_Task brief_: Set out all of the items below as a numbered list, leaving out any blank lines.

Records for locating described items:
━━━━

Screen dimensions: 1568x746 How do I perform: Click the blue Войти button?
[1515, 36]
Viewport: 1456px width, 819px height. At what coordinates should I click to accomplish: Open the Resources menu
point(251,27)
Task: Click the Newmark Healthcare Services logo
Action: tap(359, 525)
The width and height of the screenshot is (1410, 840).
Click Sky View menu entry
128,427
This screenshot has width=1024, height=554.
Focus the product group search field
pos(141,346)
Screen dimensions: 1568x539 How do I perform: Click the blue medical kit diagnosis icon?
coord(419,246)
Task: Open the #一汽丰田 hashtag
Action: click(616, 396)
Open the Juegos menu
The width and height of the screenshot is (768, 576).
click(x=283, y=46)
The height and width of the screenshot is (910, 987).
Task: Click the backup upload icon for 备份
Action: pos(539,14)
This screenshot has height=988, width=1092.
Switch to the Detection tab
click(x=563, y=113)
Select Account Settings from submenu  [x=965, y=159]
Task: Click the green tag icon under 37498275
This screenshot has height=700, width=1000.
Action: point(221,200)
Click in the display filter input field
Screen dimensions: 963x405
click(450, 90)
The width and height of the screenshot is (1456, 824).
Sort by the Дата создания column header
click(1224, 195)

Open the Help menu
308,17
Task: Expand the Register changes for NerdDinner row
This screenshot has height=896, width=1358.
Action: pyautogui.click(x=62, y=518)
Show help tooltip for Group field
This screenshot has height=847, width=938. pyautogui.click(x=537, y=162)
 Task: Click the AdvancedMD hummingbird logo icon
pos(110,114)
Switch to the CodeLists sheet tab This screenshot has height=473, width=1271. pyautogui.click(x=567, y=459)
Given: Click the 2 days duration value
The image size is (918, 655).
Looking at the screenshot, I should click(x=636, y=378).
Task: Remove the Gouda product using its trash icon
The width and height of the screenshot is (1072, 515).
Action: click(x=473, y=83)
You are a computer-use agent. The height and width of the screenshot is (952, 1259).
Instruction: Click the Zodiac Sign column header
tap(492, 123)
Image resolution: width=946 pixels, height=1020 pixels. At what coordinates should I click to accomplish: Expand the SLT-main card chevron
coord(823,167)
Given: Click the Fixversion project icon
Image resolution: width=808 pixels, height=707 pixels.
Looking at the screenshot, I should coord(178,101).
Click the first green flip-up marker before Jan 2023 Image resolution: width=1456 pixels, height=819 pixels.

━━━━

_Exercise output_:
1. Screen dimensions: 1568x746 How do I perform: Click the blue Войти button?
2. [1515, 36]
3. Viewport: 1456px width, 819px height. At what coordinates should I click to accomplish: Open the Resources menu
4. point(251,27)
5. Task: Click the Newmark Healthcare Services logo
6. Action: tap(359, 525)
7. The width and height of the screenshot is (1410, 840).
8. Click Sky View menu entry
9. 128,427
10. This screenshot has width=1024, height=554.
11. Focus the product group search field
12. pos(141,346)
13. Screen dimensions: 1568x539 How do I perform: Click the blue medical kit diagnosis icon?
14. coord(419,246)
15. Task: Open the #一汽丰田 hashtag
16. Action: click(616, 396)
17. Open the Juegos menu
18. The width and height of the screenshot is (768, 576).
19. click(x=283, y=46)
20. The height and width of the screenshot is (910, 987).
21. Task: Click the backup upload icon for 备份
22. Action: pos(539,14)
23. This screenshot has height=988, width=1092.
24. Switch to the Detection tab
25. click(x=563, y=113)
26. Select Account Settings from submenu  [x=965, y=159]
27. Task: Click the green tag icon under 37498275
28. This screenshot has height=700, width=1000.
29. Action: point(221,200)
30. Click in the display filter input field
31. Screen dimensions: 963x405
32. click(450, 90)
33. The width and height of the screenshot is (1456, 824).
34. Sort by the Дата создания column header
35. click(1224, 195)
36. Open the Help menu
37. 308,17
38. Task: Expand the Register changes for NerdDinner row
39. This screenshot has height=896, width=1358.
40. Action: pyautogui.click(x=62, y=518)
41. Show help tooltip for Group field
42. This screenshot has height=847, width=938. pyautogui.click(x=537, y=162)
43.  Task: Click the AdvancedMD hummingbird logo icon
44. pos(110,114)
45. Switch to the CodeLists sheet tab This screenshot has height=473, width=1271. pyautogui.click(x=567, y=459)
46. Given: Click the 2 days duration value
47. The image size is (918, 655).
48. Looking at the screenshot, I should click(x=636, y=378).
49. Task: Remove the Gouda product using its trash icon
50. The width and height of the screenshot is (1072, 515).
51. Action: click(x=473, y=83)
52. You are a computer-use agent. The height and width of the screenshot is (952, 1259).
53. Instruction: Click the Zodiac Sign column header
54. tap(492, 123)
55. Image resolution: width=946 pixels, height=1020 pixels. At what coordinates should I click to accomplish: Expand the SLT-main card chevron
56. coord(823,167)
57. Given: Click the Fixversion project icon
58. Image resolution: width=808 pixels, height=707 pixels.
59. Looking at the screenshot, I should coord(178,101).
60. Click the first green flip-up marker before Jan 2023 Image resolution: width=1456 pixels, height=819 pixels.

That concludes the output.